>> START Data

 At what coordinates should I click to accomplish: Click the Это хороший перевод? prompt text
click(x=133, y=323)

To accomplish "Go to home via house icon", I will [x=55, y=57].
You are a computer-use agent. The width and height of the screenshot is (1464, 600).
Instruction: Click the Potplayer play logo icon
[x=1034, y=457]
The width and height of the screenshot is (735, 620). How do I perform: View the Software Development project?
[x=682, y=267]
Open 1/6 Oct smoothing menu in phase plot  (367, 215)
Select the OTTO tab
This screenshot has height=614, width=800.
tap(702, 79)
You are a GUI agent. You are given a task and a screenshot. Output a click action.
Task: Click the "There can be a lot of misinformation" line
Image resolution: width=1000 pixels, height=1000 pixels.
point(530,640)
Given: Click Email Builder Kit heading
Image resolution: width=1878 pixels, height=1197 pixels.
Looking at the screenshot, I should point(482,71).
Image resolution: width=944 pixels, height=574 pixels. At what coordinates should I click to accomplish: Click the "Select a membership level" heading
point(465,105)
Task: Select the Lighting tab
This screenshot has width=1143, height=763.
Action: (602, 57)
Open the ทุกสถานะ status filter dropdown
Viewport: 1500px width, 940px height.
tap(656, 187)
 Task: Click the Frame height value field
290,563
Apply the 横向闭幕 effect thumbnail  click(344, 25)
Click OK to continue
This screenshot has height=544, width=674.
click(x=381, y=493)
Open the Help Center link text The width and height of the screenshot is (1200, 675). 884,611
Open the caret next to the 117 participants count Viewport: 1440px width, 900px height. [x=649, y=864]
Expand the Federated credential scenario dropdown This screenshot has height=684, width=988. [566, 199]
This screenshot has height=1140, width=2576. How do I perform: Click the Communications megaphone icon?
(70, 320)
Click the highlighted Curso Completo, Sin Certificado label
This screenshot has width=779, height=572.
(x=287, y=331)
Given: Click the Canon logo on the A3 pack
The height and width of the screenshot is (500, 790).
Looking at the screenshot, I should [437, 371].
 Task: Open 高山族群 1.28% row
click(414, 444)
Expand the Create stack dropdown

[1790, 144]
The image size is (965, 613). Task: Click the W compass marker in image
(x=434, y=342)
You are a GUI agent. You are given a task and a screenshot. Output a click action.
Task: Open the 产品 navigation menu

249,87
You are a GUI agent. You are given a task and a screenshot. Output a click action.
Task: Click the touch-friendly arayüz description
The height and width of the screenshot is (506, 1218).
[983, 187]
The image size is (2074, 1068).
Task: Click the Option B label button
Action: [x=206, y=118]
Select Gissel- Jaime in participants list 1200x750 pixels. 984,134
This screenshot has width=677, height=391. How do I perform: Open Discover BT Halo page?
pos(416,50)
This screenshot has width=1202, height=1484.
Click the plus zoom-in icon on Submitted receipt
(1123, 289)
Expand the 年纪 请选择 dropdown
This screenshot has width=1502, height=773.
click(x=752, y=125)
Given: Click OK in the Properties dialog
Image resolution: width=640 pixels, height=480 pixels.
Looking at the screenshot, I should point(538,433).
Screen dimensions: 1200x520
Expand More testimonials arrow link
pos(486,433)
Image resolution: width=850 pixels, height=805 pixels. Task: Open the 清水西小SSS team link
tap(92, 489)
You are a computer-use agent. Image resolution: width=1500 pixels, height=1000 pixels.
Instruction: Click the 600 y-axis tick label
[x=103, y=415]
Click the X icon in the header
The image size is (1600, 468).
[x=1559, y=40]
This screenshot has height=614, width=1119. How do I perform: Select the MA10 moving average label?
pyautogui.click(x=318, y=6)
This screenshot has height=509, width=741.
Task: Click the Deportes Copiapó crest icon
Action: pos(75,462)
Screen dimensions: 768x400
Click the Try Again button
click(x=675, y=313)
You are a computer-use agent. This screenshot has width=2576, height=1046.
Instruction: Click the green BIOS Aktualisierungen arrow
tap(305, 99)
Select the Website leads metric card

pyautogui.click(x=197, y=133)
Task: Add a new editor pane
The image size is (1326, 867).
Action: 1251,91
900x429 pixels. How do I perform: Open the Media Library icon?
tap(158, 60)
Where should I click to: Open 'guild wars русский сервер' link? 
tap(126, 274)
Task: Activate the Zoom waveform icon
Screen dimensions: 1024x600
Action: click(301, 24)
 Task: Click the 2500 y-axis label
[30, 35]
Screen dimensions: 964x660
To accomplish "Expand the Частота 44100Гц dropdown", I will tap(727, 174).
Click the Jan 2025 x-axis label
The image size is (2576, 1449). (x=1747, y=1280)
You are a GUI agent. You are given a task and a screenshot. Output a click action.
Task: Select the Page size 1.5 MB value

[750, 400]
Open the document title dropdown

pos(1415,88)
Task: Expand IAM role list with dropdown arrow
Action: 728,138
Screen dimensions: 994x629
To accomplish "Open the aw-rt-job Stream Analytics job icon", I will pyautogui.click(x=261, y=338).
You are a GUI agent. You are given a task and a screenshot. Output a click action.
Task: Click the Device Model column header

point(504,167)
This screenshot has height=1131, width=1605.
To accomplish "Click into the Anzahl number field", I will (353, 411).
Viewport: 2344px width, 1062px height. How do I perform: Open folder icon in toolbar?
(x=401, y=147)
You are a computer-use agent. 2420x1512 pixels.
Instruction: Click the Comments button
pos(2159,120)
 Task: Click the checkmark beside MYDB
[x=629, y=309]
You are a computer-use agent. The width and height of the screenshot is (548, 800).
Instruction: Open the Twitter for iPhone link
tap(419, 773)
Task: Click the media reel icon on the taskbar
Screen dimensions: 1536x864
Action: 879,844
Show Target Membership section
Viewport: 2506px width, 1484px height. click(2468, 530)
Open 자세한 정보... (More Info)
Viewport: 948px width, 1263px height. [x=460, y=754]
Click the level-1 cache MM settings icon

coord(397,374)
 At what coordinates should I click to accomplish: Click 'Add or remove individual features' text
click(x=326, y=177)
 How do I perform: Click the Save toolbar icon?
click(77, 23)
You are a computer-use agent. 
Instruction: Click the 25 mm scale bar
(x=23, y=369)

>> END Data

Task:
Output every line of the listing above again, with nothing changed.

Task result:
 At what coordinates should I click to accomplish: Click the Это хороший перевод? prompt text
click(x=133, y=323)

To accomplish "Go to home via house icon", I will [x=55, y=57].
You are a computer-use agent. The width and height of the screenshot is (1464, 600).
Instruction: Click the Potplayer play logo icon
[x=1034, y=457]
The width and height of the screenshot is (735, 620). How do I perform: View the Software Development project?
[x=682, y=267]
Open 1/6 Oct smoothing menu in phase plot  (367, 215)
Select the OTTO tab
This screenshot has height=614, width=800.
tap(702, 79)
You are a GUI agent. You are given a task and a screenshot. Output a click action.
Task: Click the "There can be a lot of misinformation" line
Image resolution: width=1000 pixels, height=1000 pixels.
point(530,640)
Given: Click Email Builder Kit heading
Image resolution: width=1878 pixels, height=1197 pixels.
Looking at the screenshot, I should point(482,71).
Image resolution: width=944 pixels, height=574 pixels. At what coordinates should I click to accomplish: Click the "Select a membership level" heading
point(465,105)
Task: Select the Lighting tab
This screenshot has width=1143, height=763.
Action: (602, 57)
Open the ทุกสถานะ status filter dropdown
Viewport: 1500px width, 940px height.
tap(656, 187)
 Task: Click the Frame height value field
290,563
Apply the 横向闭幕 effect thumbnail  click(344, 25)
Click OK to continue
This screenshot has height=544, width=674.
click(x=381, y=493)
Open the Help Center link text The width and height of the screenshot is (1200, 675). 884,611
Open the caret next to the 117 participants count Viewport: 1440px width, 900px height. [x=649, y=864]
Expand the Federated credential scenario dropdown This screenshot has height=684, width=988. [566, 199]
This screenshot has height=1140, width=2576. How do I perform: Click the Communications megaphone icon?
(70, 320)
Click the highlighted Curso Completo, Sin Certificado label
This screenshot has width=779, height=572.
(x=287, y=331)
Given: Click the Canon logo on the A3 pack
The height and width of the screenshot is (500, 790).
Looking at the screenshot, I should [437, 371].
 Task: Open 高山族群 1.28% row
click(414, 444)
Expand the Create stack dropdown

[1790, 144]
The image size is (965, 613). Task: Click the W compass marker in image
(x=434, y=342)
You are a GUI agent. You are given a task and a screenshot. Output a click action.
Task: Open the 产品 navigation menu

249,87
You are a GUI agent. You are given a task and a screenshot. Output a click action.
Task: Click the touch-friendly arayüz description
The height and width of the screenshot is (506, 1218).
[983, 187]
The image size is (2074, 1068).
Task: Click the Option B label button
Action: [x=206, y=118]
Select Gissel- Jaime in participants list 1200x750 pixels. 984,134
This screenshot has width=677, height=391. How do I perform: Open Discover BT Halo page?
pos(416,50)
This screenshot has width=1202, height=1484.
Click the plus zoom-in icon on Submitted receipt
(1123, 289)
Expand the 年纪 请选择 dropdown
This screenshot has width=1502, height=773.
click(x=752, y=125)
Given: Click OK in the Properties dialog
Image resolution: width=640 pixels, height=480 pixels.
Looking at the screenshot, I should point(538,433).
Screen dimensions: 1200x520
Expand More testimonials arrow link
pos(486,433)
Image resolution: width=850 pixels, height=805 pixels. Task: Open the 清水西小SSS team link
tap(92, 489)
You are a computer-use agent. Image resolution: width=1500 pixels, height=1000 pixels.
Instruction: Click the 600 y-axis tick label
[x=103, y=415]
Click the X icon in the header
The image size is (1600, 468).
[x=1559, y=40]
This screenshot has height=614, width=1119. How do I perform: Select the MA10 moving average label?
pyautogui.click(x=318, y=6)
This screenshot has height=509, width=741.
Task: Click the Deportes Copiapó crest icon
Action: pos(75,462)
Screen dimensions: 768x400
Click the Try Again button
click(x=675, y=313)
You are a computer-use agent. This screenshot has width=2576, height=1046.
Instruction: Click the green BIOS Aktualisierungen arrow
tap(305, 99)
Select the Website leads metric card

pyautogui.click(x=197, y=133)
Task: Add a new editor pane
The image size is (1326, 867).
Action: 1251,91
900x429 pixels. How do I perform: Open the Media Library icon?
tap(158, 60)
Where should I click to: Open 'guild wars русский сервер' link? 
tap(126, 274)
Task: Activate the Zoom waveform icon
Screen dimensions: 1024x600
Action: click(301, 24)
 Task: Click the 2500 y-axis label
[30, 35]
Screen dimensions: 964x660
To accomplish "Expand the Частота 44100Гц dropdown", I will tap(727, 174).
Click the Jan 2025 x-axis label
The image size is (2576, 1449). (x=1747, y=1280)
You are a GUI agent. You are given a task and a screenshot. Output a click action.
Task: Select the Page size 1.5 MB value

[750, 400]
Open the document title dropdown

pos(1415,88)
Task: Expand IAM role list with dropdown arrow
Action: 728,138
Screen dimensions: 994x629
To accomplish "Open the aw-rt-job Stream Analytics job icon", I will pyautogui.click(x=261, y=338).
You are a GUI agent. You are given a task and a screenshot. Output a click action.
Task: Click the Device Model column header

point(504,167)
This screenshot has height=1131, width=1605.
To accomplish "Click into the Anzahl number field", I will (353, 411).
Viewport: 2344px width, 1062px height. How do I perform: Open folder icon in toolbar?
(x=401, y=147)
You are a computer-use agent. 2420x1512 pixels.
Instruction: Click the Comments button
pos(2159,120)
 Task: Click the checkmark beside MYDB
[x=629, y=309]
You are a computer-use agent. The width and height of the screenshot is (548, 800).
Instruction: Open the Twitter for iPhone link
tap(419, 773)
Task: Click the media reel icon on the taskbar
Screen dimensions: 1536x864
Action: 879,844
Show Target Membership section
Viewport: 2506px width, 1484px height. click(2468, 530)
Open 자세한 정보... (More Info)
Viewport: 948px width, 1263px height. [x=460, y=754]
Click the level-1 cache MM settings icon

coord(397,374)
 At what coordinates should I click to accomplish: Click 'Add or remove individual features' text
click(x=326, y=177)
 How do I perform: Click the Save toolbar icon?
click(77, 23)
You are a computer-use agent. 
Instruction: Click the 25 mm scale bar
(x=23, y=369)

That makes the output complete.